◆ Assigned task ◆
Look for "button" in the records and copy every line that has it.

◆ Information shown ◆
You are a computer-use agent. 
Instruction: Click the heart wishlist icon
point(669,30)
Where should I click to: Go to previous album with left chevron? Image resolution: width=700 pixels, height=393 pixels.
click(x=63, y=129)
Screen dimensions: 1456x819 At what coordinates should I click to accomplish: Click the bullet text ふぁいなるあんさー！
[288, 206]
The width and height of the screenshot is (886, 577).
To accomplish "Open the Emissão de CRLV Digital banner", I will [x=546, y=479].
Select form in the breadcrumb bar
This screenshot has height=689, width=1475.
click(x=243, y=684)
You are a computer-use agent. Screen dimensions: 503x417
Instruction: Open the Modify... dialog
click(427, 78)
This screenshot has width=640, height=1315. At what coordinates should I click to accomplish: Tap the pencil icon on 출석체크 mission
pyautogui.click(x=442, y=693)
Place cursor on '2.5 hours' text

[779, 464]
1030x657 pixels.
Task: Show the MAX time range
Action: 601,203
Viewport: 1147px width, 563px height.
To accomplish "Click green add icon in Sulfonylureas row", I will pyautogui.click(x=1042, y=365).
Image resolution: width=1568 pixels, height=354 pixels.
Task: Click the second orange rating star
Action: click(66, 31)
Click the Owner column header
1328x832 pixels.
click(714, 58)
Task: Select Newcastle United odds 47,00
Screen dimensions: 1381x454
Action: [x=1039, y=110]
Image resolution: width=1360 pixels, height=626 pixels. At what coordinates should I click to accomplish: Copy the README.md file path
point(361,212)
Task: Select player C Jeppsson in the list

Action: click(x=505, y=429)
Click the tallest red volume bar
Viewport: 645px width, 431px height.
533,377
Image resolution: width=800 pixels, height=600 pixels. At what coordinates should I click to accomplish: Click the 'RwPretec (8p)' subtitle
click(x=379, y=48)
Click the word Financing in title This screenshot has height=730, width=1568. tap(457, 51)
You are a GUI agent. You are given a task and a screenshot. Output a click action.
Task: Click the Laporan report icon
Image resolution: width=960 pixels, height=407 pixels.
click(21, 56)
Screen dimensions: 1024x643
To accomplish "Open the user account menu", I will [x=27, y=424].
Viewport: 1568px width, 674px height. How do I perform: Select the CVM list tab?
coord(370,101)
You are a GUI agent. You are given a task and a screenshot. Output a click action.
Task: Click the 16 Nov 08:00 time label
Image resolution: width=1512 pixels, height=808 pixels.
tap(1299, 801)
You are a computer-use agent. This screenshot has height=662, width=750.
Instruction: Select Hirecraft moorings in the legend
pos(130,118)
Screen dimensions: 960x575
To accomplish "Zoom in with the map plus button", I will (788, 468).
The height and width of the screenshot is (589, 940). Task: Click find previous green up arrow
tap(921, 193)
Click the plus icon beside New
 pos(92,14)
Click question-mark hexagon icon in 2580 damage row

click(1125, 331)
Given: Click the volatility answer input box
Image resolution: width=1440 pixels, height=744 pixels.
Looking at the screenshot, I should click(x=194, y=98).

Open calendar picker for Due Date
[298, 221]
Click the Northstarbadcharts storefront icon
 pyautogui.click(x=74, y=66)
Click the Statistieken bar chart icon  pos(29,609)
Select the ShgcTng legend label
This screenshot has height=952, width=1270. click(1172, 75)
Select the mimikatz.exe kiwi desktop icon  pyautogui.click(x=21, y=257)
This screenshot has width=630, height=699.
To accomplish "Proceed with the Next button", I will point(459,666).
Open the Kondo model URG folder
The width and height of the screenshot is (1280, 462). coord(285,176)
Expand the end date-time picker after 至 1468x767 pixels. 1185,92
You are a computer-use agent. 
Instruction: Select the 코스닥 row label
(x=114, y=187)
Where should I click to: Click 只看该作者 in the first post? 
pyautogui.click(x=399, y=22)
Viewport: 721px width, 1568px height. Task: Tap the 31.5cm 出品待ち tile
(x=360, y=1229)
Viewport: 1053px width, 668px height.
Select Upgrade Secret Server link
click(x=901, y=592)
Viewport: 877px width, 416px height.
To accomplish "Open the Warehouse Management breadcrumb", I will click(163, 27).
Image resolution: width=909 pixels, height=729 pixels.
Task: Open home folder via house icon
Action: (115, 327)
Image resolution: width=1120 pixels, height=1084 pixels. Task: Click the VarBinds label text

◆ Finished task ◆
To accomplish "Zoom in with the map plus button", I will (788, 468).
To accomplish "Proceed with the Next button", I will point(459,666).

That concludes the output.